This may look like anything but an improvement, at first. But on a closer examination, you'll see that we actually have many repeated subterms. This simplifies matters, particularly when we take advantage of the fact that we are calculating in modulo 55.

We compute the first square in modulus arithmetic:

28^2 = 784 = 14 (mod 55).

By substituting this value into our equation:

28^23 = (((28^2)^2)^2)^2 * (28^2)^2 * 28^2 * 28 (mod 55),

we get:

28^23 = ((14^2)^2)^2 * 14^2 * 14 * 28 (mod 55).

Now by computing that square:

14^2 = 196 = 31 (mod 55),

we will have:

28^23 = (31^2)^2 * 31 * 14 * 28 (mod 55).

And, finally:

31^2 = 961 = 26 (mod 55), and 26^2 = 676 = 16 (mod 55);

and so:

28^23 = 16 * 31 * 14 * 28 (mod 55).

We can continue to take advantage of the modulus when we do the final multiplications:

28^23

= 16 * 31 * 14 * 28 (mod 55) = 16 * 31 * 392 (mod 55) = 16 * 31 * 7 (mod 55) = 16 * 217 (mod 55) = 16 * 52 (mod 55) = 832 (mod 55) = 7 (mod 55)

Lo and behold: 7, the same result as when we did it the hard way.

This binary technique is really no different than how computers normally compute integer powers. However, the fact that we can break the process down to successive multiplications allows us to apply the modulus at every step of the

way. This assures us that at no point will our algorithm have to handle a number larger than (R - 1)^2.

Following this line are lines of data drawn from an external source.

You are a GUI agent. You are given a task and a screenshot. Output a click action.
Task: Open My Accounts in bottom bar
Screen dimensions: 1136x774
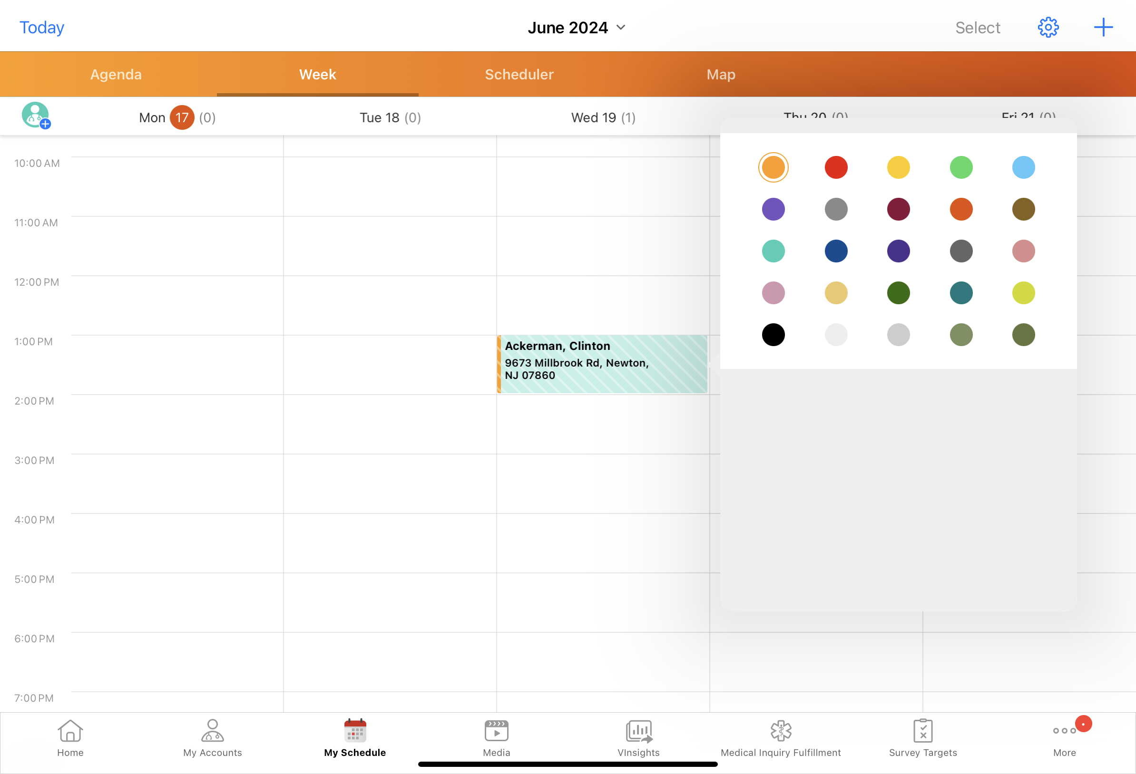tap(212, 737)
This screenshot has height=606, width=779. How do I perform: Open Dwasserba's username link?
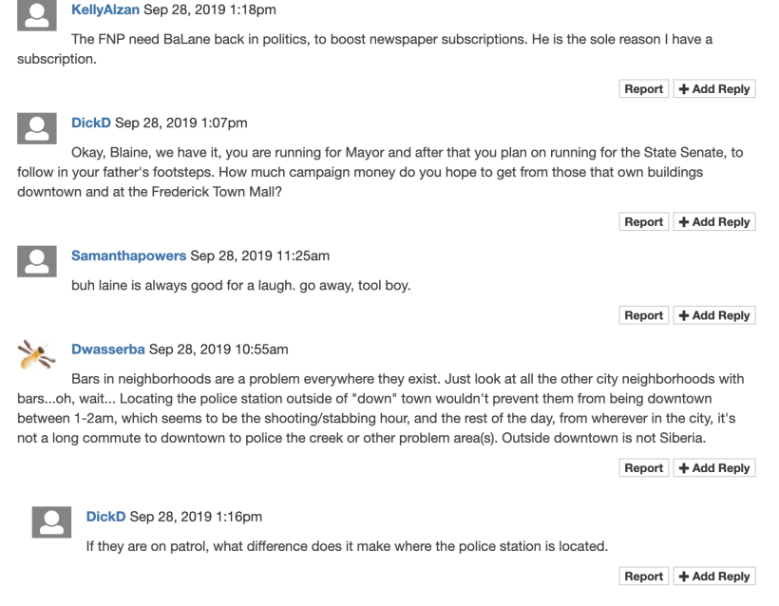108,348
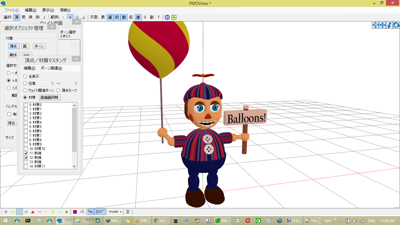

Huge Factors in Modulus Arithmetic

The magic of modulus arithmetic will also ensure that it's possible to find our P and Q pair. Remember that, after we've selected some humongous value for R, we need to find values to fit:

P * Q = 1 (mod phi(R)),

or, without the modulus arithmetic:

P * Q = K * phi(R) + 1, where K is any number.

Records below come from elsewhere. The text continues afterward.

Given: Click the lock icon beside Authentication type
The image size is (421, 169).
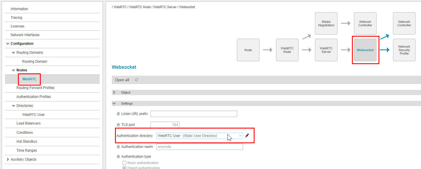Looking at the screenshot, I should [118, 157].
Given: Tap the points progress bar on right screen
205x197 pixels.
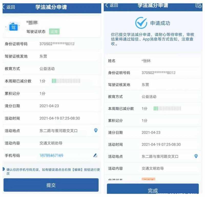Looking at the screenshot, I should pyautogui.click(x=167, y=108).
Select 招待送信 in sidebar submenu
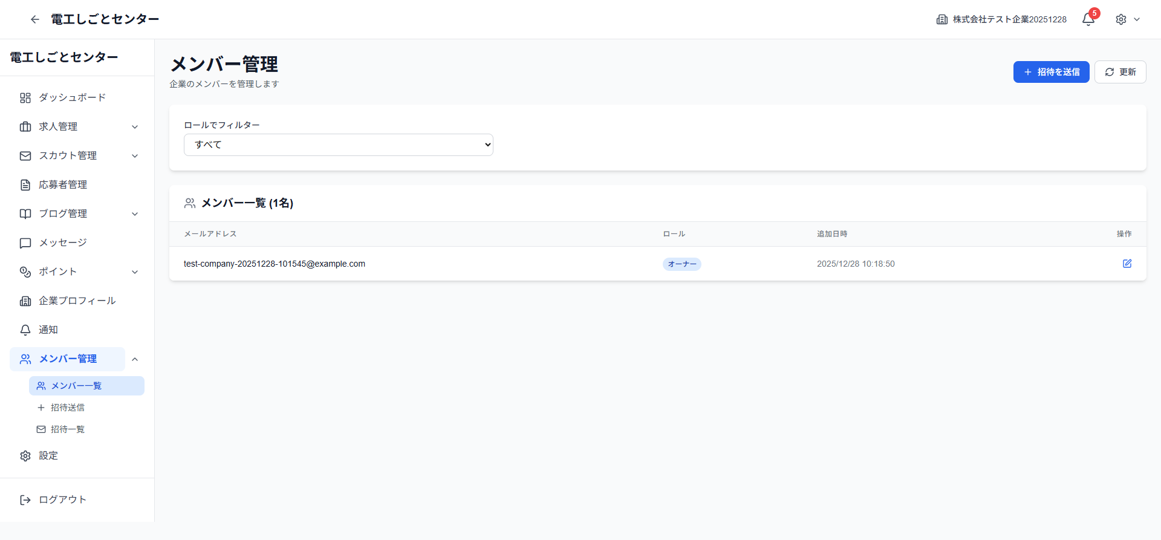Viewport: 1161px width, 540px height. [x=68, y=408]
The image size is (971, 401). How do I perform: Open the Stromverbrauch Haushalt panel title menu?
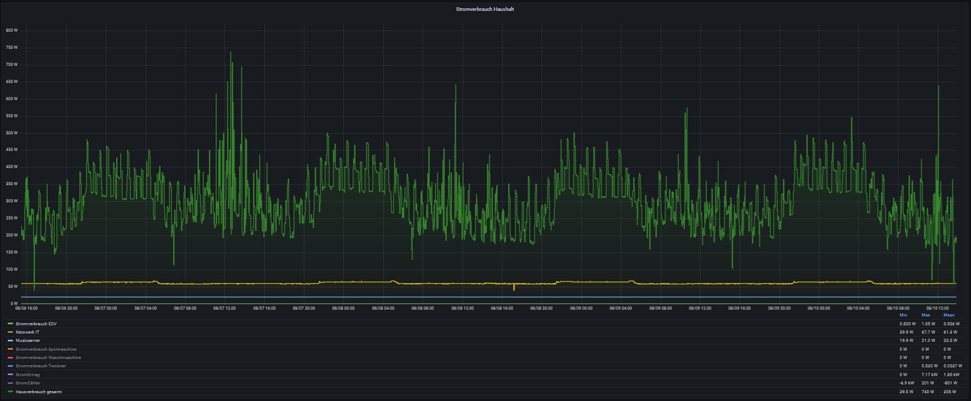pyautogui.click(x=484, y=9)
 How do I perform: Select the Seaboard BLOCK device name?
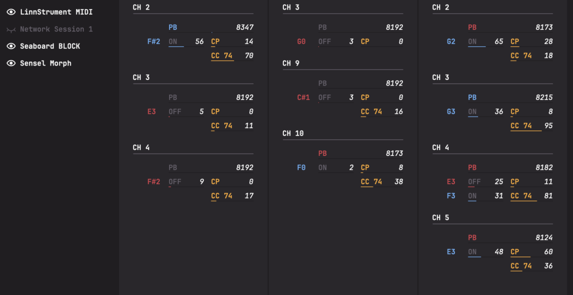coord(50,46)
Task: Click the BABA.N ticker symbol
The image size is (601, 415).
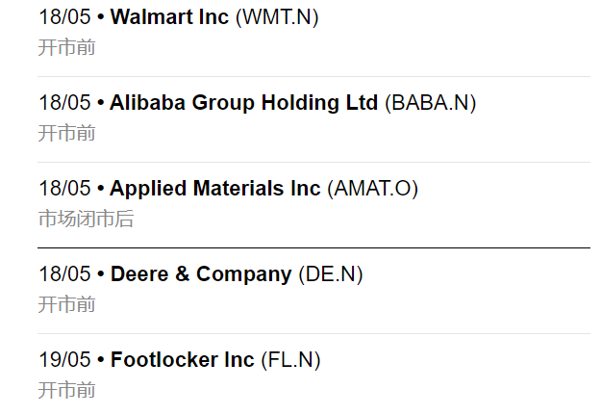Action: (x=430, y=103)
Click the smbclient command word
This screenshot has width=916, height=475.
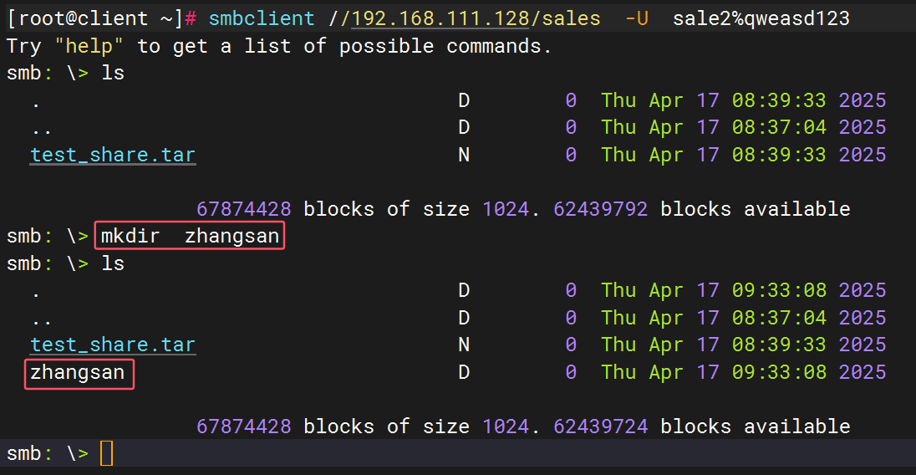tap(262, 18)
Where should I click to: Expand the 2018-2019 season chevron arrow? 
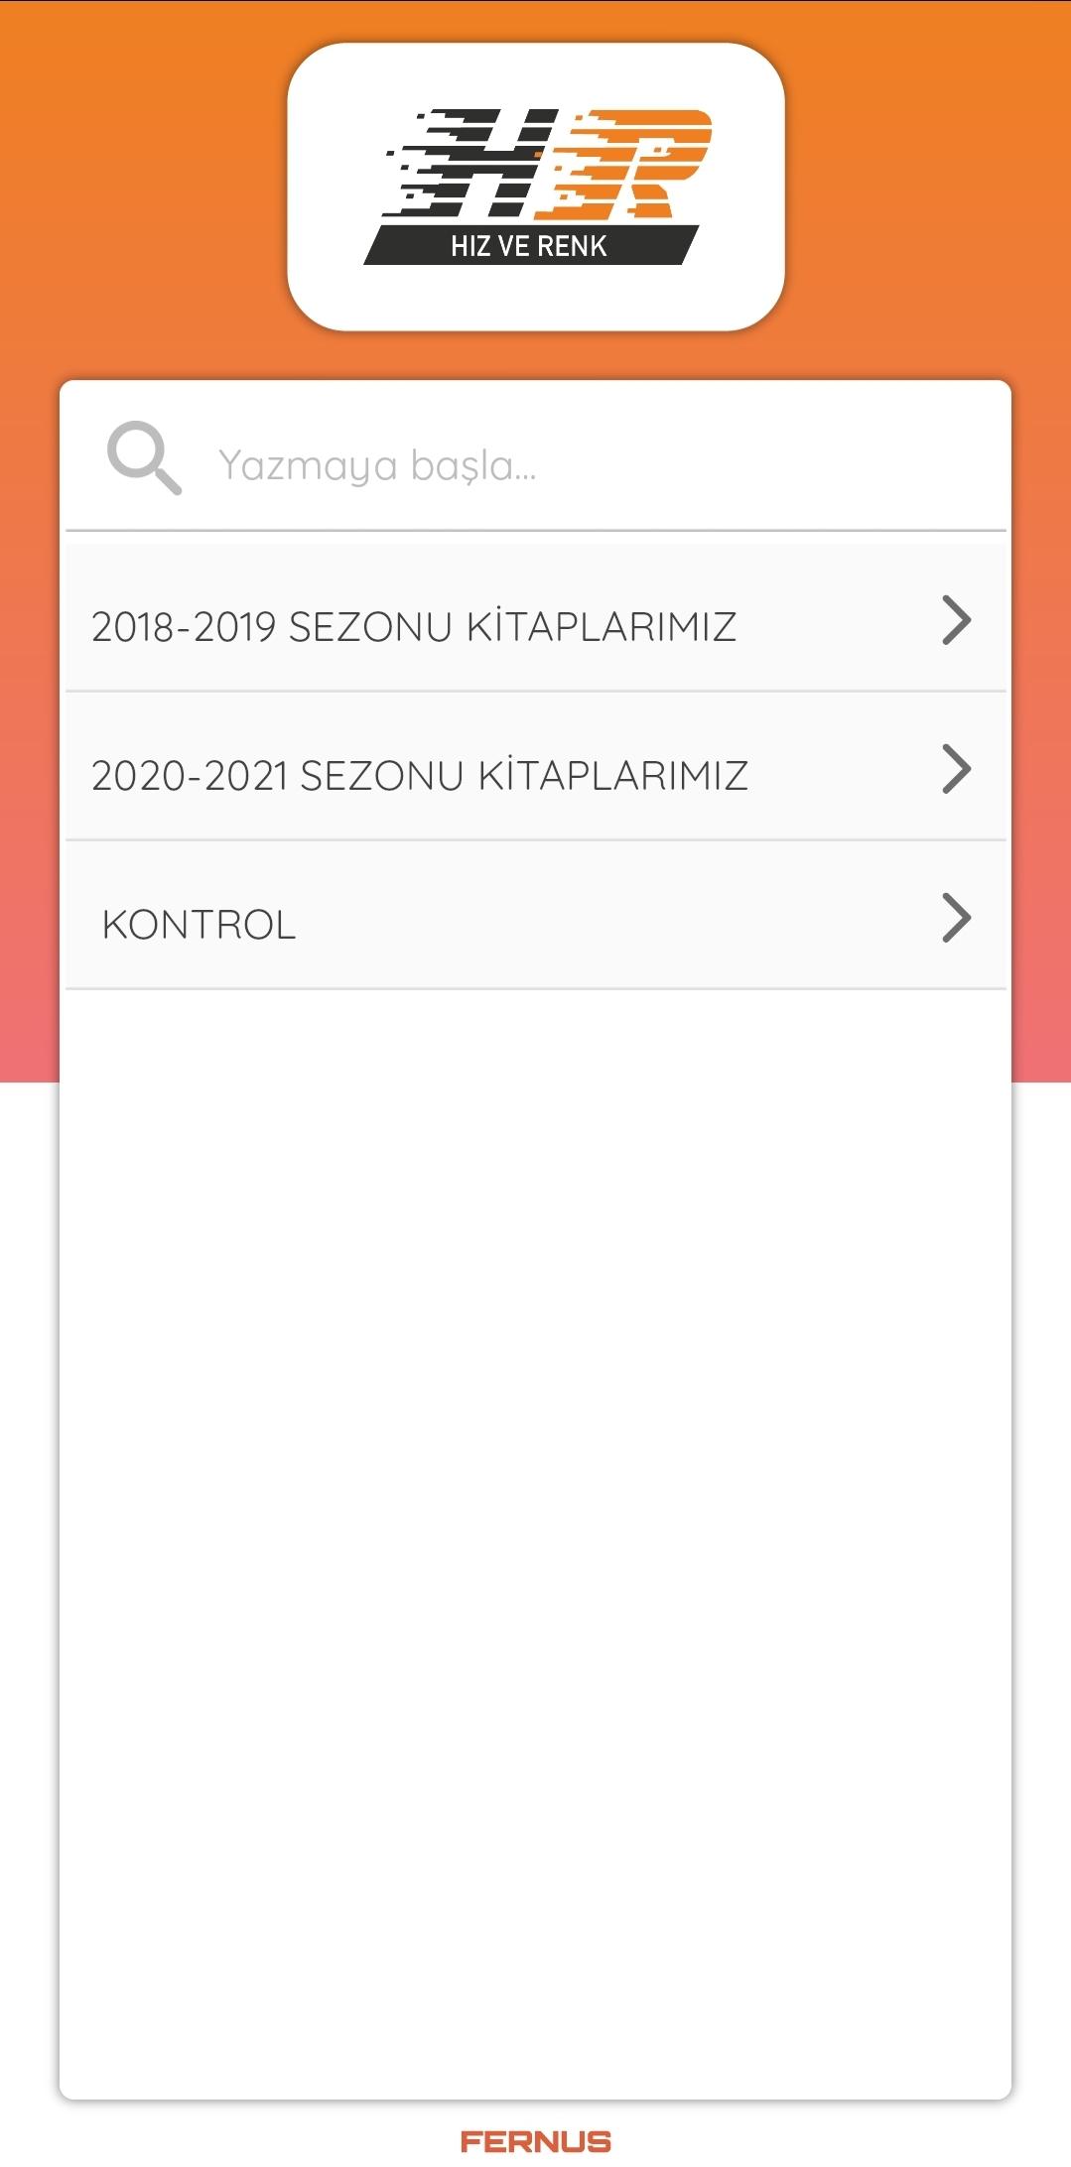[956, 621]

After picking a likely value for P -- which probably will not be a conveniently small number like 7 -- we will need to find a matching Q. By rewriting the above as:

P * Q - phi(R) * K = 1,

with known values for P and phi(R), we have what is called a Diophantine equation. This really just means that we have more unknowns than equations. However, it also means that algorithms exist for solving it, the most well-known one being Euler's. (One thing you quickly discover when you dabble in number

theory is that a lot of things are named after Euler.) While it's still not something you'd want to do with pencil and paper, it doesn't involve anything more advanced than a whole lot of long division. In short, it's something that a computer can do in a relatively brief amount of time.

Safety in Numbers

Okay. So we know that the whole process is still practical, even if R is immense. But all of this is still moot unless we can select an R in the first place. R has to be the product of two prime numbers, don't forget. If we want R to be so big that it can't be factored easily, how are we going to find those factors to begin with?

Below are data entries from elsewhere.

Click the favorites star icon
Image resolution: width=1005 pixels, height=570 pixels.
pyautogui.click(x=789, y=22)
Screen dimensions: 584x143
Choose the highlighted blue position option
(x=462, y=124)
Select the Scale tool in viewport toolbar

It turns out that there is an interesting little asymmetry here. Determining whether or not a number is prime happens to be a relatively cheap process.

One of the most famous methods for testing a number for primality uses Fermat's Little Theorem. Here is the version of this Theorem that we're interested in:

If P is prime, then N^(P - 1) = 1 (mod P) is true for every number N < P.

Does this seems suspiciously reminiscent of Euler's Totient Theorem? It should. Euler was the first person to publish a proof of Fermat's Little Theorem, and his Totient Theorem is a generalization of Fermat's. You can see this for yourself by remembering that phi(P) = P - 1 when P is prime.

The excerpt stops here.